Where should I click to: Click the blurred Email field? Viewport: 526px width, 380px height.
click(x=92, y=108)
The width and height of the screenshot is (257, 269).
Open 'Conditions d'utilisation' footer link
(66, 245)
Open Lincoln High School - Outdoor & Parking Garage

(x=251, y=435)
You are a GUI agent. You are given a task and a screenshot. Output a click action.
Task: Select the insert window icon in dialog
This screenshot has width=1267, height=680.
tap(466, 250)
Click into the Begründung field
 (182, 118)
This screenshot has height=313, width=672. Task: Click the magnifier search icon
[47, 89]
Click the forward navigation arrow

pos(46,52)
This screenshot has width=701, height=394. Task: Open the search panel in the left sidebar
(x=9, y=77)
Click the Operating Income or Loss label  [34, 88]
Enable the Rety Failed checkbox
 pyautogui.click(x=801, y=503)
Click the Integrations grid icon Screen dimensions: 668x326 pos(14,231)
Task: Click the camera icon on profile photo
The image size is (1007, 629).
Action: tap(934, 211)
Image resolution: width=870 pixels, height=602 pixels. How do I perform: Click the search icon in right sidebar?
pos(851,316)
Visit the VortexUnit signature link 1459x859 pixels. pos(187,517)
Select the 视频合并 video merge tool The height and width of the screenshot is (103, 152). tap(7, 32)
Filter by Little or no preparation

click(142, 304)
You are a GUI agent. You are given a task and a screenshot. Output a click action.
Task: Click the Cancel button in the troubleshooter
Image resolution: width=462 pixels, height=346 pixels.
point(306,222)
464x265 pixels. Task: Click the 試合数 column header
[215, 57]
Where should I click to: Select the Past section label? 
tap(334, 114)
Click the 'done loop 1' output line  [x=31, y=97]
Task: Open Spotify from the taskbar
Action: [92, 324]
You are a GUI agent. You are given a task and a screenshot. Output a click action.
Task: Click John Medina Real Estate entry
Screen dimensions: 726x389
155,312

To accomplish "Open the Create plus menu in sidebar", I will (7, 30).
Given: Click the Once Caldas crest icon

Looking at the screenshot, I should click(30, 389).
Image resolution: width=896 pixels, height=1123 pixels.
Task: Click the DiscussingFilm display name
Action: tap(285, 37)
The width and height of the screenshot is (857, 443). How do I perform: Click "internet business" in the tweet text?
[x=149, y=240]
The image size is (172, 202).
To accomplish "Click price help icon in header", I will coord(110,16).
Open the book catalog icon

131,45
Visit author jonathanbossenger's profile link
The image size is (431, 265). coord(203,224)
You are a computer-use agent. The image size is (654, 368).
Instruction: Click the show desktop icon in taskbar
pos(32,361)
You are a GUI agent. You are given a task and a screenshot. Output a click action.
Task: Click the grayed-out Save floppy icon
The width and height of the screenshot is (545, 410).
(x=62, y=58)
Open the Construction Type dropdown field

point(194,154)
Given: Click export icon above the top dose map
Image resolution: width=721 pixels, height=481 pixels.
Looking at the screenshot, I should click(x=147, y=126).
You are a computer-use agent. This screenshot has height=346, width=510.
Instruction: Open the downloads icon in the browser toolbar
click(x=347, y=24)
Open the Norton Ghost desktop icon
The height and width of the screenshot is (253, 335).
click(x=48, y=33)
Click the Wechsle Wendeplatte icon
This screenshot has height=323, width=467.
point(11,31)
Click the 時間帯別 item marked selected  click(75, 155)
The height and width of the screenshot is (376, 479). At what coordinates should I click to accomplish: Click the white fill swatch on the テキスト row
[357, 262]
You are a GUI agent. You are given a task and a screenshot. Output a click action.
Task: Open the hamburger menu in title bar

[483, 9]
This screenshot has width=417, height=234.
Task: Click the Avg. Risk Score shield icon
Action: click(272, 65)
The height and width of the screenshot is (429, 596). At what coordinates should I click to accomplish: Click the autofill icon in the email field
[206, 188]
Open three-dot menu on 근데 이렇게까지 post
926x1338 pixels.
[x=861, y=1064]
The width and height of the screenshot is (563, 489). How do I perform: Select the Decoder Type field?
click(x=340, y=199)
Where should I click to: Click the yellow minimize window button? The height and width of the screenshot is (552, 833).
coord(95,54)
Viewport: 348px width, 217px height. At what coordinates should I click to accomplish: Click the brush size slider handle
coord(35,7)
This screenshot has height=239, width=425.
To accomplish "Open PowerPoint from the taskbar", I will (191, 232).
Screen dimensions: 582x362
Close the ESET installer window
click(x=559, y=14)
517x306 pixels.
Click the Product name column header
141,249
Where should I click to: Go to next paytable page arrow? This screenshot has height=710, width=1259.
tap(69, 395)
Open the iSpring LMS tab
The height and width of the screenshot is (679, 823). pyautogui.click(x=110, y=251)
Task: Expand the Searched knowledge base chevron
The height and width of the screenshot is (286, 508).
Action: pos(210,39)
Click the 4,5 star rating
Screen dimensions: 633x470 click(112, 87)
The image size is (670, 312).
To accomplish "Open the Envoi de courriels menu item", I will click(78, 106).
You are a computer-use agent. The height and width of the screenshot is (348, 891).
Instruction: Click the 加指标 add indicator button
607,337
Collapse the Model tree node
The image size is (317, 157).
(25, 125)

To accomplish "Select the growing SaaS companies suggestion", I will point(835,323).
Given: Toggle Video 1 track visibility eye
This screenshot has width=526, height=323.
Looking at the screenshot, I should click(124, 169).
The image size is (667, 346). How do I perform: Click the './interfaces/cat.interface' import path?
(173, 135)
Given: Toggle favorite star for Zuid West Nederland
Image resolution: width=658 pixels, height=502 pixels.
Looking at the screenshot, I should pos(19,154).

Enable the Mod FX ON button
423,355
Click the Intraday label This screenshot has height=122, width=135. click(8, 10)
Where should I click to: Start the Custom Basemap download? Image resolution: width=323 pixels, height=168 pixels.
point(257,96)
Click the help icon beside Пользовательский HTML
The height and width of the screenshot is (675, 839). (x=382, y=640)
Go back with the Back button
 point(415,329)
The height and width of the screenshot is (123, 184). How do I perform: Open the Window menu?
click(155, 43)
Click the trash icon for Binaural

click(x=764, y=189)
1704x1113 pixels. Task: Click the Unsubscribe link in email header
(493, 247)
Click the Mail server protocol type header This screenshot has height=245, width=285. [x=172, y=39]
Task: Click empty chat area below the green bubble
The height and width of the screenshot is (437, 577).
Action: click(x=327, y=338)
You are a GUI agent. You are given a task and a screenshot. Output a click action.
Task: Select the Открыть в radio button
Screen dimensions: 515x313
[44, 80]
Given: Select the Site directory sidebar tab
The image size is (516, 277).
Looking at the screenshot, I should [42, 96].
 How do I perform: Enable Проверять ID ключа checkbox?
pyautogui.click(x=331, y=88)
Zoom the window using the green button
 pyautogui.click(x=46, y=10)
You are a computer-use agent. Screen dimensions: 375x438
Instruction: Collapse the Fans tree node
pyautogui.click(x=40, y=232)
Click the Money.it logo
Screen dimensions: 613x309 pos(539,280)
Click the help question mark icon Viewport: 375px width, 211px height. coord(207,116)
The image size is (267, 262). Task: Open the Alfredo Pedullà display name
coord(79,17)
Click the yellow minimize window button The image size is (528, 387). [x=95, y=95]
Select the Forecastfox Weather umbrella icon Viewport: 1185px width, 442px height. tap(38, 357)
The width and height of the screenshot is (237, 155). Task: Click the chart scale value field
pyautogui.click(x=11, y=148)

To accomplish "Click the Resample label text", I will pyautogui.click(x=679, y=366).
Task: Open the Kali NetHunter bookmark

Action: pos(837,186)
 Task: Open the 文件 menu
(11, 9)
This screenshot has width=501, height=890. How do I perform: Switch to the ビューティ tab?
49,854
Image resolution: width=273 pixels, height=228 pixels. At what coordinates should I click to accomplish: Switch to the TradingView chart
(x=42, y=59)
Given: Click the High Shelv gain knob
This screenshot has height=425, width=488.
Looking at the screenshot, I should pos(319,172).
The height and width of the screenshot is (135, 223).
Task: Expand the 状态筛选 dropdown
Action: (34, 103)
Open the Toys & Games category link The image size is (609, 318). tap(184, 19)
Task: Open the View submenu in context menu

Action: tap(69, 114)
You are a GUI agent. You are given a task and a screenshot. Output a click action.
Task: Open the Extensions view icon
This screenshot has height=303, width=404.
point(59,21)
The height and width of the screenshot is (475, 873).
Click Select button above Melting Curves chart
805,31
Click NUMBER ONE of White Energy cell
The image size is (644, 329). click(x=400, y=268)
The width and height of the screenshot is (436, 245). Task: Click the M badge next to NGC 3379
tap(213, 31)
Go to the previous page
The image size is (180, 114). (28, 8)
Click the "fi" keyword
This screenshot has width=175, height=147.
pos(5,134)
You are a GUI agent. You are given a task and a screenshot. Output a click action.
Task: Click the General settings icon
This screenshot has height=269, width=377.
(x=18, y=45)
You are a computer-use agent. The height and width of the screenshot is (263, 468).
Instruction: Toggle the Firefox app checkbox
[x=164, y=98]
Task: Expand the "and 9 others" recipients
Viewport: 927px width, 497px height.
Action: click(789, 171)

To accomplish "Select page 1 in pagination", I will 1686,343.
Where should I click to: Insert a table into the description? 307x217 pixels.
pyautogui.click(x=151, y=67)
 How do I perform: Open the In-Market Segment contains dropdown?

----

Across the entries above, tally every line that includes the string "will", then state only the count.

7